Friday, December 18, 2009

Why I Live Here


There is a rental property just up the street from my house. The current occupants are frequently seen hanging out on the front porch smoking, and sipping Yuengling Lite, in even the coldest weather, I suppose because the landlord doesn’t allow smoking in the house. From this perch along the main road, they heap profane abuse on passers-by (including a friend of mine who had the temerity to park in the street in front of the place), spit, and complain of Obama.

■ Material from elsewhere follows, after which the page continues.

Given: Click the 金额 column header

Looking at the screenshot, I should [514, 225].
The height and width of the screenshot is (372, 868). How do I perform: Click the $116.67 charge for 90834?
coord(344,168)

As it is now the Holiday season, they have erected a display of mechanized puppetry about four feet high and brightly lit that depicts Rudolf helping Santa to clamber up and down a chimney. I believe this display was intended to be erected on a roof, but they do not appear to own a ladder or to be sober often enough to scale one, so Santa and Rudolf perform their little dance on the lawn next to the front porch. The vagaries of the wind and the uneven topography of the yard cause this display to collapse on its side several times a day, where Santa, now horizontal, continues to emerge from the plastic chimney and Rudolf continues to render assistance. Whenever this happens, passing children are exposed to the spectacle of what appears to be Santa and Rudolf engaged in something most unseemly. The occupants do not seem to notice this.

Displayed across the porch banister is a banner that proclaims “Proud Teabaggers”! This is, of course, a reference to the Tea Party, a deeply conservative political movement known for raising hell at public meetings of various kinds with loud and abusive rhetoric and threats. My part of Pennsylvania is so full of these cheerful folks that we have been featured in national media for the vocifery of our homegrown neocon radicals. Now the best part of all this is the proud adoption of the term “Teabaggers” and the teabag itself as a symbol of their movement. Sometime last summer, left-wingers started derisively labeling the members of the Tea Party movement “teabaggers”, which is, of course, a euphemism for a sex act, and can also refer to a technical angling term that describes what happens when a male fisherman wades just a bit too deep in the stream. In either case, the term is not a complement. The irony was wasted on the Tea Party folks who adopted the badge, and wear it proudly.

Good for them!

My point is; this is a pretty conservative part of the world. Remember James Carville’s characterization of Pennsylvania as “Philadelphia, Pittsburgh, and Alabama in the middle”? I am a hippy, what Garrison Keillor has called “a museum-grade liberal”. Several months ago, at a gathering of several hundred people taking in a Hoots and Hellmouth show in support of sustainable agriculture, it dawned on me that I knew or recognized almost everyone at the event. That’s because there are so few pinkos here, that it is possible to actually know every hippy in the county. So you might wonder what in God’s name I’m doing here? Why don’t I live in Missoula, or Boulder, or Santa Fe, or Eugene, or Berkley, or any of the other People’s Republics? Two reasons…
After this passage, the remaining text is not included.